■ Required action
Filter the lines below, keeping each one that holds "computer".

##### Working data #####

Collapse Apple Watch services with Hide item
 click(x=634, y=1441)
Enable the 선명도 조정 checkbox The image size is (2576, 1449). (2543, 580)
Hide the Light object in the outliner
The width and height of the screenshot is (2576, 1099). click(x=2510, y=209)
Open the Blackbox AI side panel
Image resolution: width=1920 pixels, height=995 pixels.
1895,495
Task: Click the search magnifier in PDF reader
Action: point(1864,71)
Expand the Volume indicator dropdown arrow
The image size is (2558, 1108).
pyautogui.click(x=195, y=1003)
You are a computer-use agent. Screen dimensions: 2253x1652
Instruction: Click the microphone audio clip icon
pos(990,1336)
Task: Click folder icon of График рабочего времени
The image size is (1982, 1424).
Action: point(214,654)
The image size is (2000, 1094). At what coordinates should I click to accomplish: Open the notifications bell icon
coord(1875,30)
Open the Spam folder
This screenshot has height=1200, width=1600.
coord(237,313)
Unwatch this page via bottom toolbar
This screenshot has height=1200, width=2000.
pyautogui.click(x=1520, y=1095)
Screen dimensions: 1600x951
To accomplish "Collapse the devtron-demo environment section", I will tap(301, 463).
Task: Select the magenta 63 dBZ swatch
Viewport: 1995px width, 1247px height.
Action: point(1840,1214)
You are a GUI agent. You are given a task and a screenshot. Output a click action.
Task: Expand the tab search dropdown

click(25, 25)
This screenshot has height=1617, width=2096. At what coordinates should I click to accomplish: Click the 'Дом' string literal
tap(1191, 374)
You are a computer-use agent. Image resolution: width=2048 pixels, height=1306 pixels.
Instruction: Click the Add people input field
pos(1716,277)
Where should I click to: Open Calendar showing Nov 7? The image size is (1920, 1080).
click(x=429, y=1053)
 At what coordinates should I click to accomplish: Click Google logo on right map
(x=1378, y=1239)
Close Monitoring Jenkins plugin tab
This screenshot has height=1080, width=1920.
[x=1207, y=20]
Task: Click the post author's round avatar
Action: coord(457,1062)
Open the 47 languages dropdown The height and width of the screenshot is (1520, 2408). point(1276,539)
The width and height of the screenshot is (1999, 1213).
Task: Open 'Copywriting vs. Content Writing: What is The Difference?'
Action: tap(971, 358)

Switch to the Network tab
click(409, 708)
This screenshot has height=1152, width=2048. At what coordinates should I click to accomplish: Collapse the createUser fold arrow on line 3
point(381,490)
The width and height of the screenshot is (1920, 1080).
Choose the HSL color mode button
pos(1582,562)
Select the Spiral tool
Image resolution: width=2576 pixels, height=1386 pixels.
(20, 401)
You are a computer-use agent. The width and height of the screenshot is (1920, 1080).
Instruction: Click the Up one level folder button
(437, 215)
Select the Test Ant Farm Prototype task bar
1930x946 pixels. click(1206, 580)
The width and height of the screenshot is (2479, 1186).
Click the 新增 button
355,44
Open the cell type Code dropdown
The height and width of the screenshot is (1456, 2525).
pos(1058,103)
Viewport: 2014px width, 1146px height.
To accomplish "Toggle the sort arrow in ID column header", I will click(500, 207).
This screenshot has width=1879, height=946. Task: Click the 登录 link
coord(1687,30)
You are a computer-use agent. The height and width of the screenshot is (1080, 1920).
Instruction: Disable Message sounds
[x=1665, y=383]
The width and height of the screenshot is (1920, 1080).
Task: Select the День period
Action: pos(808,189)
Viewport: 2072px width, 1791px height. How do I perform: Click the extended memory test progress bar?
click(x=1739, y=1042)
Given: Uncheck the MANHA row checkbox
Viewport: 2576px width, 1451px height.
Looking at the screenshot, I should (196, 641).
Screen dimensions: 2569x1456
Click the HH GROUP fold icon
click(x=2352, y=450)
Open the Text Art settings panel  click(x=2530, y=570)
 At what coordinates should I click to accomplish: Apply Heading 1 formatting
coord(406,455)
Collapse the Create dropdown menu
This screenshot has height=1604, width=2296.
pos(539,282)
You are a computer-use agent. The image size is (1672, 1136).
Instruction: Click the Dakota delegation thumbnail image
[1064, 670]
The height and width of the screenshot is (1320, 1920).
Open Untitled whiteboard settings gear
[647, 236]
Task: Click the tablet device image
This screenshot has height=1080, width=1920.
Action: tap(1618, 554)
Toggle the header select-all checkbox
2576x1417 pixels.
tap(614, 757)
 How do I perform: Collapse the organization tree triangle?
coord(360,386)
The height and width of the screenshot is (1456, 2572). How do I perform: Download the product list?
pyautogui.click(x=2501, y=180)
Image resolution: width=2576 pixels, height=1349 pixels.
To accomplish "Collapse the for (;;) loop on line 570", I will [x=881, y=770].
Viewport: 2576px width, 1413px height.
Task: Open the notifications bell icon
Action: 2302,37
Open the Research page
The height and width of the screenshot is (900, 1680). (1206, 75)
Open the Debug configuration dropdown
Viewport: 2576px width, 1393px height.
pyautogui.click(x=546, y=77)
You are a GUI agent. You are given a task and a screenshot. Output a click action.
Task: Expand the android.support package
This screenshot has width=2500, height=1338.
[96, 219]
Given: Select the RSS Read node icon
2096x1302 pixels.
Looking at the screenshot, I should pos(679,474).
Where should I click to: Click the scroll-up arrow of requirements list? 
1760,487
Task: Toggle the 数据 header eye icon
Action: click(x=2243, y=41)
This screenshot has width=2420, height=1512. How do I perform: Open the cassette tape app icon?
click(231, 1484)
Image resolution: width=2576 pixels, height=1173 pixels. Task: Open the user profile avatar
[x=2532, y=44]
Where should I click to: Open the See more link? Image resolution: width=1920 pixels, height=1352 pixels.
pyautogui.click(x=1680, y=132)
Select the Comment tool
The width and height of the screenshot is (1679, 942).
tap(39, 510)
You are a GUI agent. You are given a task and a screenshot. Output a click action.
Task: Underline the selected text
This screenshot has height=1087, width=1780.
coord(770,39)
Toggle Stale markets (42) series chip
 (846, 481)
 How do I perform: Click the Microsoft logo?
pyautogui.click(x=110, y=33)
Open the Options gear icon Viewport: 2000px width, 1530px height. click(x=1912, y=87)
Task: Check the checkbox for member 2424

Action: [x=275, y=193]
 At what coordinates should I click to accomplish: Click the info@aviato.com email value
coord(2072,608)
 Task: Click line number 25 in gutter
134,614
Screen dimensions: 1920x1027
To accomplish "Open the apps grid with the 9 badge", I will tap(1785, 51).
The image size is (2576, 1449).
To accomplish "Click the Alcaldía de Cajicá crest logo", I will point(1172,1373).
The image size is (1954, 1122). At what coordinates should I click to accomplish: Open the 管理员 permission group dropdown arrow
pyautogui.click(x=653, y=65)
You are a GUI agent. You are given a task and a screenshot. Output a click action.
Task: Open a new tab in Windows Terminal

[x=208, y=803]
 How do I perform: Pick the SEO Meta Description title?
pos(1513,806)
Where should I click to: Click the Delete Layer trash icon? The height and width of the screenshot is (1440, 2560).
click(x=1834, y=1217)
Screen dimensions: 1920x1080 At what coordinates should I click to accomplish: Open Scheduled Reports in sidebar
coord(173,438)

#####

■ Your response
You are a computer-use agent. Screen dimensions: 2253x1652
You are a computer-use agent. Image resolution: width=2048 pixels, height=1306 pixels.
You are a computer-use agent. The width and height of the screenshot is (1920, 1080).
You are a computer-use agent. The height and width of the screenshot is (1080, 1920).
You are a computer-use agent. The image size is (1672, 1136).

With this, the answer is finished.